Der Arbeitgeber hat grundsätzlich das Recht, Fortbildungen anzuordnen, wenn diese im betrieblichen Interesse stehen und zur Verbesserung der Arbeitsqualität beitragen. Allerdings sind dabei die Persönlichkeitsrechte und die Arbeitnehmerinteressen zu berücksichtigen. Eine Fortbildung darf nicht willkürlich oder schikanös angeordnet werden und muss für den Arbeitnehmer zumutbar sein. Bei der Anordnung von Fortbildungen sollte der Arbeitgeber stets darauf achten, dass diese in einem angemessenen Verhältnis zur ausgeübten Tätigkeit stehen und die entstehenden Kosten gerecht aufgeteilt werden.
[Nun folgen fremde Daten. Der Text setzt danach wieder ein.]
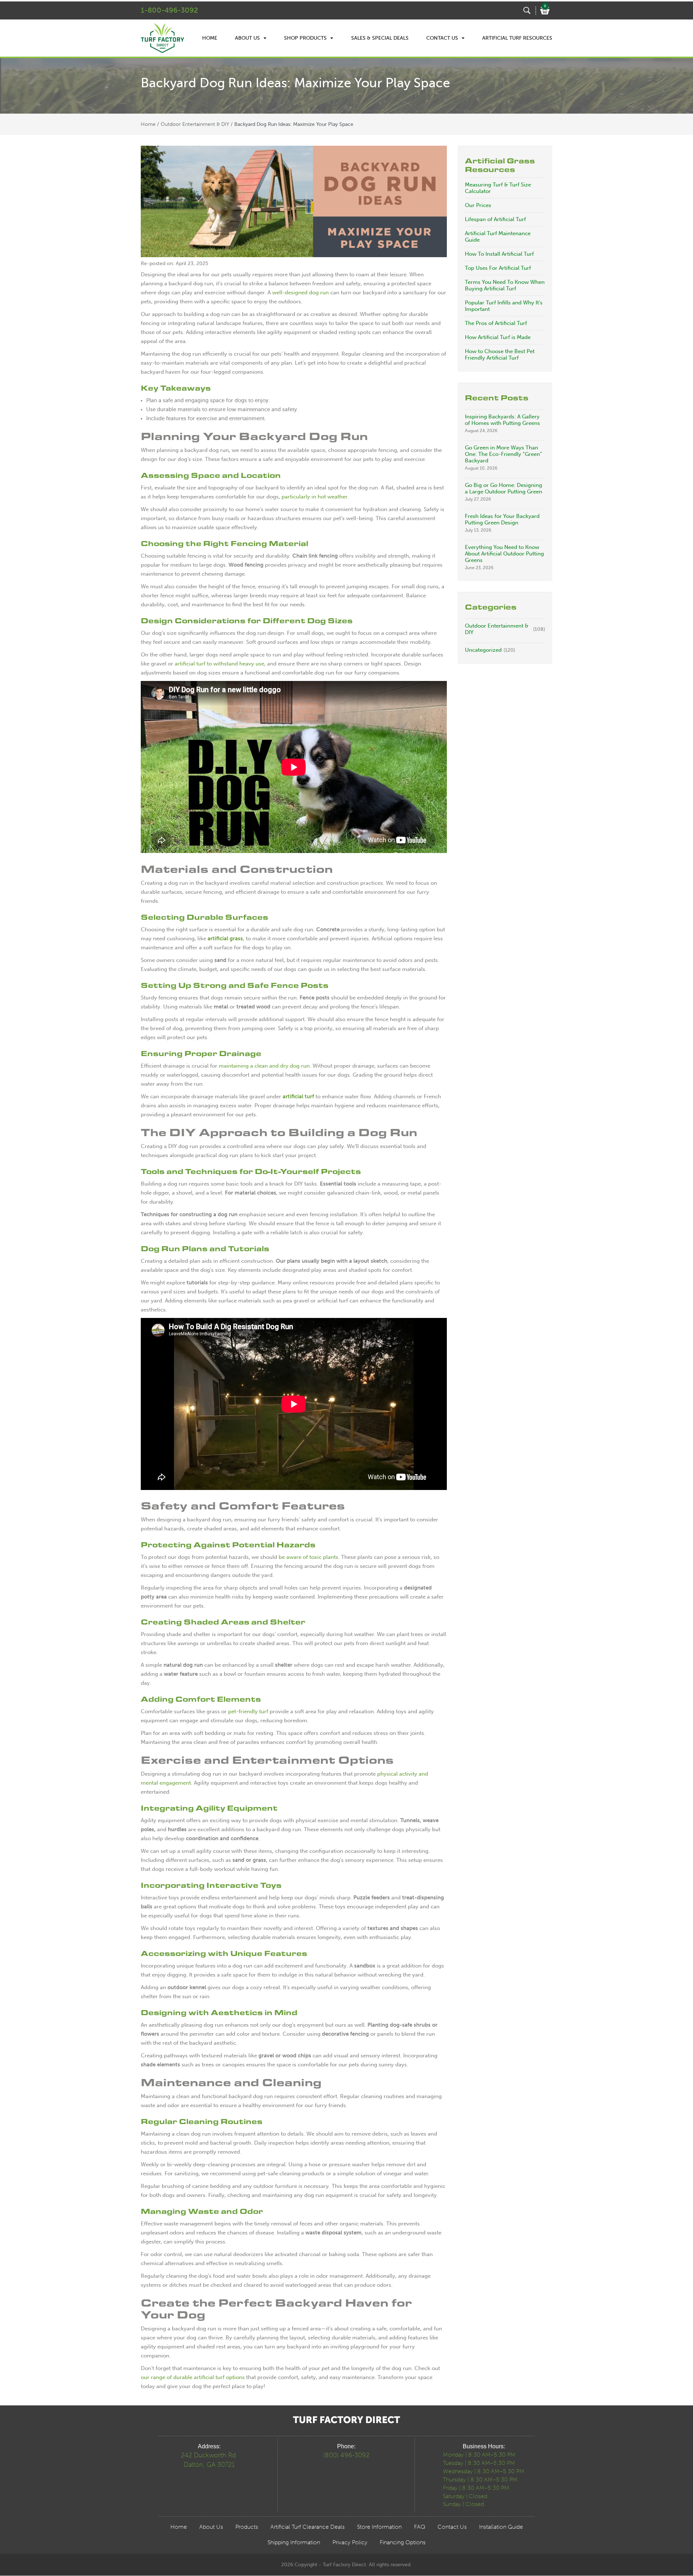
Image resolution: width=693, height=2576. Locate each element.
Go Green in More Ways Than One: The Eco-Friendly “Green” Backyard (503, 454)
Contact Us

Fazit und Handlungsempfehlungen für Arbeitgeber und Arbeitnehmer

Ist Fortbildung Arbeitszeit? Diese Frage lässt sich nicht pauschal beantworten, da sie von vielen verschiedenen Faktoren abhängt, die im Einzelfall zu betrachten sind. Grundsätzlich gilt, dass Fortbildungen dann als Arbeitszeit gelten, wenn sie auf Veranlassung des Arbeitgebers stattfinden und im betrieblichen Interesse liegen. Allerdings gibt es auch individuelle Weiterbildungen, die der Arbeitgeber unterstützen sollte, um die Fähigkeiten seiner Mitarbeiter optimal nutzen zu können.

Arbeitgeber sollten darauf achten, ihre Mitarbeiter bei Fortbildungen angemessen zu unterstützen und eine kosten- und zeitgerechte Lösung zu finden. Arbeitnehmer sollten einen offenen Dialog mit dem Arbeitgeber suchen und ihre Fortbildungswünsche rechtzeitig äußern. So kann in vielen Fällen eine Win-Win-Situation geschaffen werden, von der beide Seiten profitieren.